→ **List of tasks**:
(a) In the post about sleeping with spiders, what would the writer use to squish a spider when both are awake?
(b) Name every creature other than the spider that the post about sleeping with spiders mentions.
(c) Write out everything from "Jul 15th by" down to "might tell you." in the post about sleeping with spiders, swapping "television" for "bookshelf".

→ **Text block**:
·····

#580. Sleeping with spiders.
Jul 15th by JonLet’s be clear here, I’m not afraid of spiders, I’m just not a fan.
There’s a difference. Fear would have me on a chair in the living room if I saw a spider casually strolling across our television like some 8 legged harbinger of doom. And I don’t do that, regardless of what my wife might tell you.
It’s not that I find them terrifying, I just can’t get behind any creature that seems to delight in biting you. A bee will only sting you if provoked. A cockroach is content in the dark. A mouse saw that box of Frosted Mini Wheats you weren’t using and got opportunistic. A spider? A spider will bite you while you’re asleep.
What’s that all about? I get that when we’re both awake, all is fair in love and I’m going to squish you with a rolled up issue of Guideposts magazine. But while I’m sleeping? That’s just a thrill bite. That’s a crime of passion. That spider is biting me not out of necessity but out of love for the game. And that’s just not cool.

·····

→ **Dataset excerpt**:

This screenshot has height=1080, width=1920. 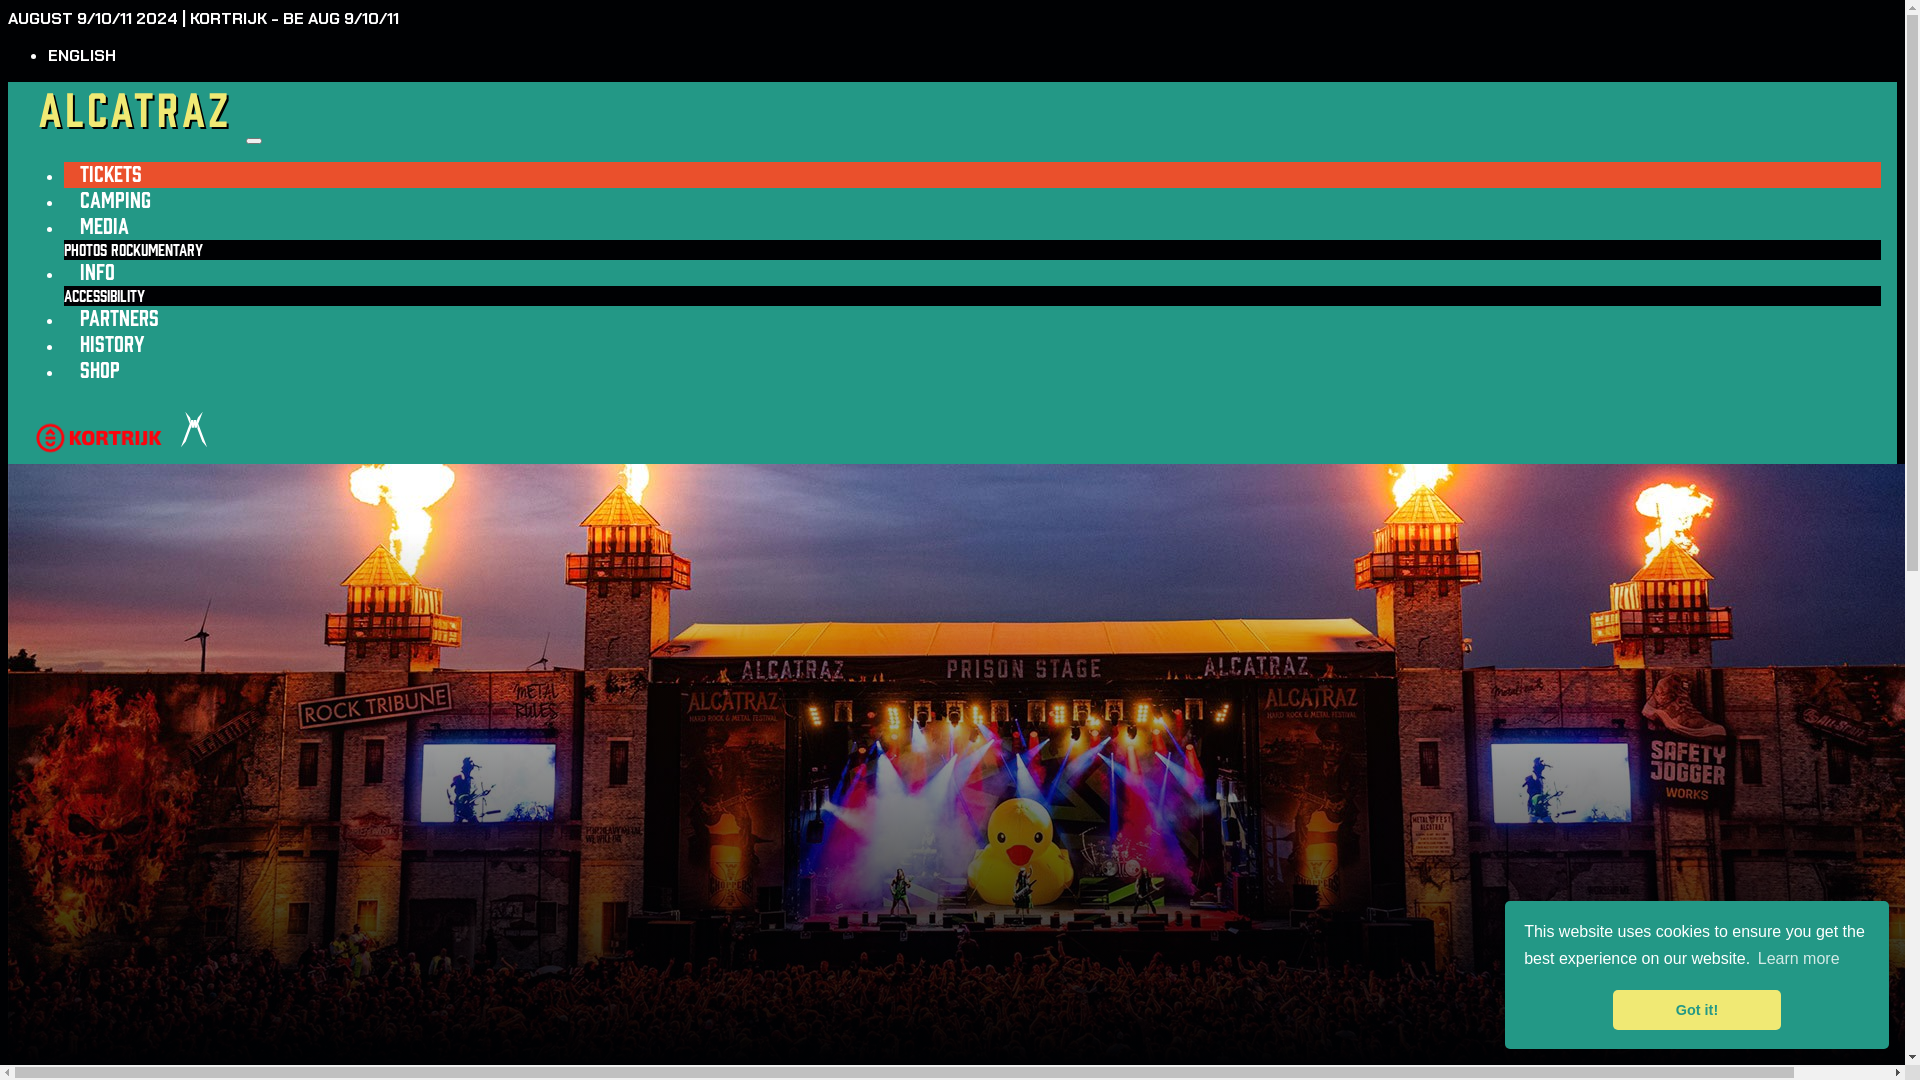 I want to click on Got it!, so click(x=1696, y=1010).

·····

→ **The solutions**:
(a) A rolled up issue of Guideposts magazine.

(b) A bee, a cockroach and a mouse.

(c)
Jul 15th by JonLet’s be clear here, I’m not afraid of spiders, I’m just not a fan.
There’s a difference. Fear would have me on a chair in the living room if I saw a spider casually strolling across our bookshelf like some 8 legged harbinger of doom. And I don’t do that, regardless of what my wife might tell you.